• WHAT IS REQUIRED: Copy the data word for word, starting at the line that contains "Show all applications grid" and continuing through the end of the data.

Stored entries:
________________

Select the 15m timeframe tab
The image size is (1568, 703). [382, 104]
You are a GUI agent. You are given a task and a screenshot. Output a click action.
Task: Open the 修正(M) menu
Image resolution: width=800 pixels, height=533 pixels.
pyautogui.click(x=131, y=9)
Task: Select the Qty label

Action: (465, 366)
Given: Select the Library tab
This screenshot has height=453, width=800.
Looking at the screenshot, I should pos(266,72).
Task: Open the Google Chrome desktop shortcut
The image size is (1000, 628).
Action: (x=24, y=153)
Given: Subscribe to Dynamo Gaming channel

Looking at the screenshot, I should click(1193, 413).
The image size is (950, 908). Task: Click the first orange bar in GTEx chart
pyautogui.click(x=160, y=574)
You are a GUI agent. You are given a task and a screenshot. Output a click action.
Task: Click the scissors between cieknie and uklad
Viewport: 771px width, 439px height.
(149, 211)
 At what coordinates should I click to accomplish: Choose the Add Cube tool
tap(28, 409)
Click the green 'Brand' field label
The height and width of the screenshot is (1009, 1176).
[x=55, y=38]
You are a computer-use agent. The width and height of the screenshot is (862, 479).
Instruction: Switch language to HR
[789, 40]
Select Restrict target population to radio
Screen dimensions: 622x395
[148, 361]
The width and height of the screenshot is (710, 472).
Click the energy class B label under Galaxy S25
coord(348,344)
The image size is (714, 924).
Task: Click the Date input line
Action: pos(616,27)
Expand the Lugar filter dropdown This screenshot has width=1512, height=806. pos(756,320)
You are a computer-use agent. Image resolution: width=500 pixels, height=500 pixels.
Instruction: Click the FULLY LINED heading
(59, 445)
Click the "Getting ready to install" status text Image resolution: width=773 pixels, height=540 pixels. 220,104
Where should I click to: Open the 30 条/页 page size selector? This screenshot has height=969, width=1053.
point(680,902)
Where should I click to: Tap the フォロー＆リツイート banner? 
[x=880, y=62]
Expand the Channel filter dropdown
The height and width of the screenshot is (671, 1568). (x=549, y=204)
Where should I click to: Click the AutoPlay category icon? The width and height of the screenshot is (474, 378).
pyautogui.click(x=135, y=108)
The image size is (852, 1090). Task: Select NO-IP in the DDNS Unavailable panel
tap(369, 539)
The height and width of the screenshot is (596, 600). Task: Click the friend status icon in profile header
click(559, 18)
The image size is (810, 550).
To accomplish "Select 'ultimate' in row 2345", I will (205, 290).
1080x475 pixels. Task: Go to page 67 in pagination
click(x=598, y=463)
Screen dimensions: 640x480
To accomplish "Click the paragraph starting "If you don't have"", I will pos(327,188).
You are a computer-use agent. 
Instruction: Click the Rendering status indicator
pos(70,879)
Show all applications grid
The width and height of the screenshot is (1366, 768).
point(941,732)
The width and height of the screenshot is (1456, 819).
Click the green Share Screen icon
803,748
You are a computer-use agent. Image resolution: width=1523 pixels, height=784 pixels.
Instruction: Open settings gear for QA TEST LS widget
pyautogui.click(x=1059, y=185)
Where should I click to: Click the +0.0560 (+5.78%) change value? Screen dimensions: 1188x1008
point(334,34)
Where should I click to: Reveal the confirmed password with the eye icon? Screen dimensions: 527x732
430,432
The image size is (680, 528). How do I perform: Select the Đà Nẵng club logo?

________________

• WRITTEN SOLUTION:
Show all applications grid
The width and height of the screenshot is (1366, 768).
point(941,732)
The width and height of the screenshot is (1456, 819).
Click the green Share Screen icon
803,748
You are a computer-use agent. Image resolution: width=1523 pixels, height=784 pixels.
Instruction: Open settings gear for QA TEST LS widget
pyautogui.click(x=1059, y=185)
Where should I click to: Click the +0.0560 (+5.78%) change value? Screen dimensions: 1188x1008
point(334,34)
Where should I click to: Reveal the confirmed password with the eye icon? Screen dimensions: 527x732
430,432
The image size is (680, 528). How do I perform: Select the Đà Nẵng club logo?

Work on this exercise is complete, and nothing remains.